The Toilet Paper

When machine learning meets software engineering

Software engineering and machine learning are like oil and water. They don’t mix – unless you add an emulsifier of course.

Borat Sagdiyev gives his thumbs up
Machine Learnings of America for Make Benefit Glorious Nation of Engineeringstan

Search, advertising, machine translation, voice recognition, and even design advice for presentations and word processing documents: it almost seems as if every application nowadays “needs” AI-powered features. This certainly appears to be the case at Microsoft, where an ever-increasing number of software engineering teams incorporates machine learning in their products or processes.

ML workflows at Microsoft


In theory, machine learning workflows at Microsoft consist of nine consecutive stages:

  1. In the model requirements stage designers decide which features can be implemented using machine learning and what types of models are most appropriate.

  2. During data collection teams look for existing datasets or create their own. Early versions of models may already be trained during this stage.

  3. Data cleaning is done to remove inaccurate and noisy records from the dataset.

  4. Data labelling is done to assign to each record.

  5. Feature engineering involves extraction and selection of features for machine learning models.

  6. During model training the models are trained and tuned on the labelled dataset.

  7. The performance of the model is measured during model evaluation. For critical domains this stage might also involve extensive human evaluation.

  8. The inference code of the model is deployed to production.

  9. The model is continuously monitored for errors during real-world execution.

In practice, machine learning workflows are highly non-linear and include several feedback loops. Non-linearity and feedback loops are also a major part of agile processes. However, machine learning requires a much greater amount of experimentation than software engineering.

Ongoing research suggests that software engineers find it hard to integrate machine learning into their existing processes, possibly due to issues arising from the inherent differences between machine learning and software engineering. This paper therefore aims to provide some insights into ML-specific best practices at Microsoft.

ML best practices


The researchers collected data using interviews with 14 senior engineers and surveys with 551 engineers at Microsoft. The data show that AI is used throughout the company; not only to implement features in end-user applications, but also for internal analyses and incident reporting.

Respondents mentioned a number of different challenges, along with lessons learnt which the researchers have converted into best practices.

End-to-end pipeline support


The first major challenge is tooling. Ideally, one would want a seamless development experience with a lot of automation that covers all nine stages in the ML workflow. Sadly, integrating machine learning components into larger software systems can be very hard due to the aforementioned differences between machine learning and software engineering.

Respondents report making use of internal infrastructure, specialised pipelines, rich dashboards which show the value that’s provided to users, and development tools that make machine learning easier to apply by engineers with varying levels of experience: Visual tools help beginning data scientists when getting started, but once they know the ropes and branch out, such tools may get in their way and they may need something else.
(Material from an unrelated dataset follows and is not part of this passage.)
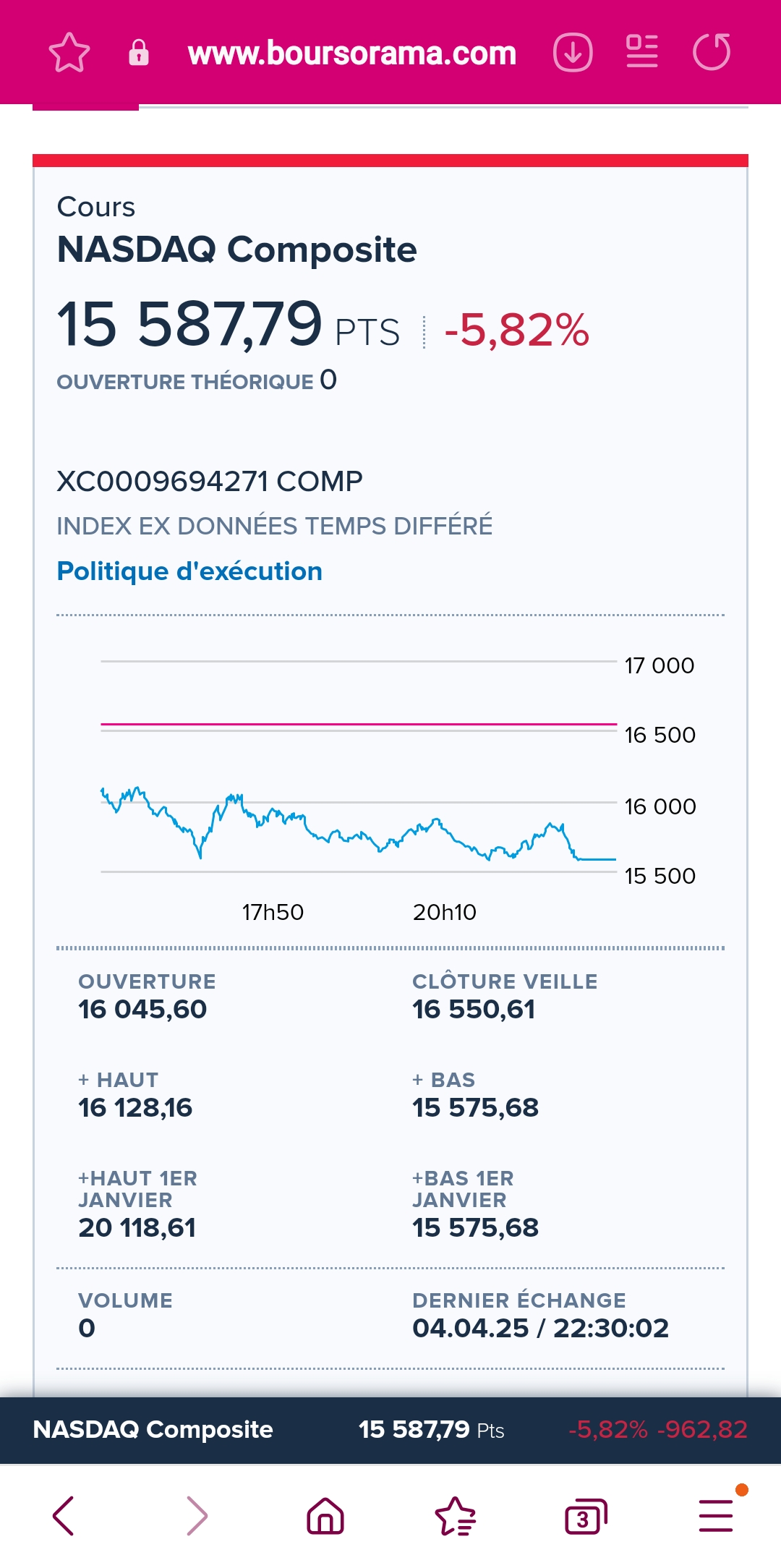Tap the 17h50 chart time label
Screen dimensions: 781x1568
(273, 912)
Data availability, collection, cleaning, and management


The second major challenge is data availability, collection, cleaning, and management. Collecting data is expensive: any existing data should be reused as much as possible to reduce duplicated efforts, while automation can be used to lower the costs of collecting new data.

Moreover, rapid evolution of data sources requires the use of data management tools to avoid fragmentation of data and model management activities. The article mentions an example where models are versioned with provenance tags that explain which data they were trained on and which version of the model (code) was used.

Education and training


As machine learning components make their way into more customer-facing products and engineers with traditional software engineering backgrounds need to learn how to work alongside ML specialists, education and training play an increasingly important role.

Microsoft facilitates education and training in various ways:

  • twice-yearly internal conferences on machine learning and data science, with at least one day devoted to ML basics and best practices;

  • employee talks about internal tools, engineering details behind novel projects and product features, and cutting-edge advances in AI research;

  • weekly open forums on machine learning and deep learning, where practitioners can get together and learn more about AI; and

  • mailing lists and online forums.

Model and debugging


Debugging activities for components that learn from data not only focus on programming bugs, but also on other issues that arise from model errors and uncertainty. This is still an active research area, but several possible solutions include the use of more interpretable models, visualisation techniques that make black-box models more interpretable, and modularisation in a conventional, layered, and tiered software architecture to simplify error analysis and debuggability.

Model evolution, evaluation, and deployment


Development of machine learning models is a highly iterative process, which naturally requires more frequent deployments. Updates may have a significant impact on system performance. Some teams therefore use agile techniques to evaluate the performance of new models. Automated tests that capture what models should do are as helpful for machine learning as they are for software engineering. However, it’s important that a human remains in the loop to understand why models don’t always work as desired.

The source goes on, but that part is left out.